▼

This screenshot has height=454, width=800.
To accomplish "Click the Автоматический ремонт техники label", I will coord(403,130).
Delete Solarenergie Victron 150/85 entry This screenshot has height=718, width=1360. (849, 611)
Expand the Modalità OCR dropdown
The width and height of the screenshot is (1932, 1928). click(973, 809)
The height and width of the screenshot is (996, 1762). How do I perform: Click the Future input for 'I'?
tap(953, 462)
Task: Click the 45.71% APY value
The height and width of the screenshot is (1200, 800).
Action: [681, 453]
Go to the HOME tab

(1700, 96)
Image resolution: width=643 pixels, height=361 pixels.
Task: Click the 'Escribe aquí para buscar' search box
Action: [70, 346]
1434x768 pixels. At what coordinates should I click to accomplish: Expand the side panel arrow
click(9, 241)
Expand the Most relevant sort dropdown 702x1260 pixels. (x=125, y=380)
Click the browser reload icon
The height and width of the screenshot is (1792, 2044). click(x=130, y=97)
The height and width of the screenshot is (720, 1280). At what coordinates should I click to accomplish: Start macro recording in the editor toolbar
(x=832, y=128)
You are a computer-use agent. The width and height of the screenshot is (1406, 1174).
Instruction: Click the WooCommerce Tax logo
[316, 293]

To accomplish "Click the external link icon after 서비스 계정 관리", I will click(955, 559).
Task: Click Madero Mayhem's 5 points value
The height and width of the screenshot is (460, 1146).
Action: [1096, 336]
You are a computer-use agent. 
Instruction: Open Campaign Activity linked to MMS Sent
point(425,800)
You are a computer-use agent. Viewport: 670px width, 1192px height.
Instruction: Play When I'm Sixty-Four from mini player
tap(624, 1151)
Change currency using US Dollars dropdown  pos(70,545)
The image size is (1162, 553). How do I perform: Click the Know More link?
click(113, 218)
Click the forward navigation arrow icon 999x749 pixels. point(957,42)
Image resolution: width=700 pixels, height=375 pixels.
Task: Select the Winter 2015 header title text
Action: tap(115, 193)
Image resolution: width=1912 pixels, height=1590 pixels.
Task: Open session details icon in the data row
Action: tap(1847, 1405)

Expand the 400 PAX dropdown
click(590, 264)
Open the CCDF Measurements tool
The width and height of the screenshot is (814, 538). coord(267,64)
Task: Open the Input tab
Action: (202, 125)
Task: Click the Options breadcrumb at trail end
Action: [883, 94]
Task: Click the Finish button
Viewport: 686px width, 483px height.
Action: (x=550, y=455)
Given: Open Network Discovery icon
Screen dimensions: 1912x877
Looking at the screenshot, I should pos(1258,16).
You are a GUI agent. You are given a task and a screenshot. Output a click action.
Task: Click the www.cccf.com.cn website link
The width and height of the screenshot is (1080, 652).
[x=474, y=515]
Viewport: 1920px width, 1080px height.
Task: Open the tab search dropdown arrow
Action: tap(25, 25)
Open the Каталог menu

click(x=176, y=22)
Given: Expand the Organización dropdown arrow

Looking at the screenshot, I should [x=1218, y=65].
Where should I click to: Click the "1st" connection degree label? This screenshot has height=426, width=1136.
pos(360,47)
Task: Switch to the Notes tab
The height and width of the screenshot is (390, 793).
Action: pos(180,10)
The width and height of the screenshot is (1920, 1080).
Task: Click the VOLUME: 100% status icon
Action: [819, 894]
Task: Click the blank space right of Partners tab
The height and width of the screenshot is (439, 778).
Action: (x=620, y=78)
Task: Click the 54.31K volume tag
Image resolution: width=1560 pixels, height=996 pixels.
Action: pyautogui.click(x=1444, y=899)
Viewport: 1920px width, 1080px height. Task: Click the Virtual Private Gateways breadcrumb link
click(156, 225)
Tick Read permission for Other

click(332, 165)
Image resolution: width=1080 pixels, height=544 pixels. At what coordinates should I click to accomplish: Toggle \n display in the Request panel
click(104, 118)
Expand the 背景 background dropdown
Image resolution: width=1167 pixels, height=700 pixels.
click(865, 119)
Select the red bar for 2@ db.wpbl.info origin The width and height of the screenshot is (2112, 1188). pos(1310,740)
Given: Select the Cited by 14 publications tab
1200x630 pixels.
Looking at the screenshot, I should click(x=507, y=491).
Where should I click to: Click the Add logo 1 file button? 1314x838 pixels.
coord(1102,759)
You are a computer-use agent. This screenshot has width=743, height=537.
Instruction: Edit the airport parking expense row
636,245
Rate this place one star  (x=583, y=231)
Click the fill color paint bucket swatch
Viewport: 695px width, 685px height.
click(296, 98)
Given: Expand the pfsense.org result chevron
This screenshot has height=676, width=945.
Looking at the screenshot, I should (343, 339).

▲

TASK STATEMENT:
Copy the data above verbatim, line for line.

CORRECT RESULT:
This screenshot has height=454, width=800.
To accomplish "Click the Автоматический ремонт техники label", I will coord(403,130).
Delete Solarenergie Victron 150/85 entry This screenshot has height=718, width=1360. (849, 611)
Expand the Modalità OCR dropdown
The width and height of the screenshot is (1932, 1928). click(973, 809)
The height and width of the screenshot is (996, 1762). How do I perform: Click the Future input for 'I'?
tap(953, 462)
Task: Click the 45.71% APY value
The height and width of the screenshot is (1200, 800).
Action: [681, 453]
Go to the HOME tab

(1700, 96)
Image resolution: width=643 pixels, height=361 pixels.
Task: Click the 'Escribe aquí para buscar' search box
Action: [70, 346]
1434x768 pixels. At what coordinates should I click to accomplish: Expand the side panel arrow
click(9, 241)
Expand the Most relevant sort dropdown 702x1260 pixels. (x=125, y=380)
Click the browser reload icon
The height and width of the screenshot is (1792, 2044). click(x=130, y=97)
The height and width of the screenshot is (720, 1280). At what coordinates should I click to accomplish: Start macro recording in the editor toolbar
(x=832, y=128)
You are a computer-use agent. The width and height of the screenshot is (1406, 1174).
Instruction: Click the WooCommerce Tax logo
[316, 293]

To accomplish "Click the external link icon after 서비스 계정 관리", I will click(955, 559).
Task: Click Madero Mayhem's 5 points value
The height and width of the screenshot is (460, 1146).
Action: [1096, 336]
You are a computer-use agent. 
Instruction: Open Campaign Activity linked to MMS Sent
point(425,800)
You are a computer-use agent. Viewport: 670px width, 1192px height.
Instruction: Play When I'm Sixty-Four from mini player
tap(624, 1151)
Change currency using US Dollars dropdown  pos(70,545)
The image size is (1162, 553). How do I perform: Click the Know More link?
click(113, 218)
Click the forward navigation arrow icon 999x749 pixels. point(957,42)
Image resolution: width=700 pixels, height=375 pixels.
Task: Select the Winter 2015 header title text
Action: tap(115, 193)
Image resolution: width=1912 pixels, height=1590 pixels.
Task: Open session details icon in the data row
Action: tap(1847, 1405)

Expand the 400 PAX dropdown
click(590, 264)
Open the CCDF Measurements tool
The width and height of the screenshot is (814, 538). coord(267,64)
Task: Open the Input tab
Action: (202, 125)
Task: Click the Options breadcrumb at trail end
Action: [883, 94]
Task: Click the Finish button
Viewport: 686px width, 483px height.
Action: (x=550, y=455)
Given: Open Network Discovery icon
Screen dimensions: 1912x877
Looking at the screenshot, I should pos(1258,16).
You are a GUI agent. You are given a task and a screenshot. Output a click action.
Task: Click the www.cccf.com.cn website link
The width and height of the screenshot is (1080, 652).
[x=474, y=515]
Viewport: 1920px width, 1080px height.
Task: Open the tab search dropdown arrow
Action: tap(25, 25)
Open the Каталог menu

click(x=176, y=22)
Given: Expand the Organización dropdown arrow

Looking at the screenshot, I should [x=1218, y=65].
Where should I click to: Click the "1st" connection degree label? This screenshot has height=426, width=1136.
pos(360,47)
Task: Switch to the Notes tab
The height and width of the screenshot is (390, 793).
Action: pos(180,10)
The width and height of the screenshot is (1920, 1080).
Task: Click the VOLUME: 100% status icon
Action: [819, 894]
Task: Click the blank space right of Partners tab
The height and width of the screenshot is (439, 778).
Action: (x=620, y=78)
Task: Click the 54.31K volume tag
Image resolution: width=1560 pixels, height=996 pixels.
Action: pyautogui.click(x=1444, y=899)
Viewport: 1920px width, 1080px height. Task: Click the Virtual Private Gateways breadcrumb link
click(156, 225)
Tick Read permission for Other

click(332, 165)
Image resolution: width=1080 pixels, height=544 pixels. At what coordinates should I click to accomplish: Toggle \n display in the Request panel
click(104, 118)
Expand the 背景 background dropdown
Image resolution: width=1167 pixels, height=700 pixels.
click(865, 119)
Select the red bar for 2@ db.wpbl.info origin The width and height of the screenshot is (2112, 1188). pos(1310,740)
Given: Select the Cited by 14 publications tab
1200x630 pixels.
Looking at the screenshot, I should click(x=507, y=491).
Where should I click to: Click the Add logo 1 file button? 1314x838 pixels.
coord(1102,759)
You are a computer-use agent. This screenshot has width=743, height=537.
Instruction: Edit the airport parking expense row
636,245
Rate this place one star  (x=583, y=231)
Click the fill color paint bucket swatch
Viewport: 695px width, 685px height.
click(296, 98)
Given: Expand the pfsense.org result chevron
This screenshot has height=676, width=945.
Looking at the screenshot, I should (343, 339).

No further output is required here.